**YOUR INSTRUCTIONS**
The line containing "This screenshot has height=1442, width=2142." marks where to begin. Write out that line and every line after it exactly, through the last line below.

THE RECORDS section start

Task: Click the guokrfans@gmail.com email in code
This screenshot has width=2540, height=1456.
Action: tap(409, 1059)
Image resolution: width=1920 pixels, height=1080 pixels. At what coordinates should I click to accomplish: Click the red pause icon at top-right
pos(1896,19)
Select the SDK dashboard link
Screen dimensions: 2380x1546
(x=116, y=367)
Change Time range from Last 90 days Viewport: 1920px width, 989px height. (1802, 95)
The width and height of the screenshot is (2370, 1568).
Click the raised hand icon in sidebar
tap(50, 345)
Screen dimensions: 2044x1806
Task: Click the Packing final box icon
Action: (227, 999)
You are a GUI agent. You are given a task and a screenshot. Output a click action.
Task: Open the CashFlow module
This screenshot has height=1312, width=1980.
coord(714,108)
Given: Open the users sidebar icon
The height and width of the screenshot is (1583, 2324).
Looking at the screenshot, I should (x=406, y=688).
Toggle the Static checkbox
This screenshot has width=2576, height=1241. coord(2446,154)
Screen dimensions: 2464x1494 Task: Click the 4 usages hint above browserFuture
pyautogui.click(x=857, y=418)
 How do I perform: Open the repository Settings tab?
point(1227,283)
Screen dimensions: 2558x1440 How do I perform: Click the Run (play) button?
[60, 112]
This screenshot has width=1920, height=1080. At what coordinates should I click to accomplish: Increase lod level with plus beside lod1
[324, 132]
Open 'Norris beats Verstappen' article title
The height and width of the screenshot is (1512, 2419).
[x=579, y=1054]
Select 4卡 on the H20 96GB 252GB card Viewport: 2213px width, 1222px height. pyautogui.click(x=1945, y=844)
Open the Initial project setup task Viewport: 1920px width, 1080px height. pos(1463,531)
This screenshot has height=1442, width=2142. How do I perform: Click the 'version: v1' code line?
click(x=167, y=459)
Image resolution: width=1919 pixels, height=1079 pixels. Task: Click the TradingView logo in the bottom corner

THE RECORDS section end

**WRITTEN ANSWER**
This screenshot has height=1442, width=2142. How do I perform: Click the 'version: v1' code line?
click(x=167, y=459)
Image resolution: width=1919 pixels, height=1079 pixels. Task: Click the TradingView logo in the bottom corner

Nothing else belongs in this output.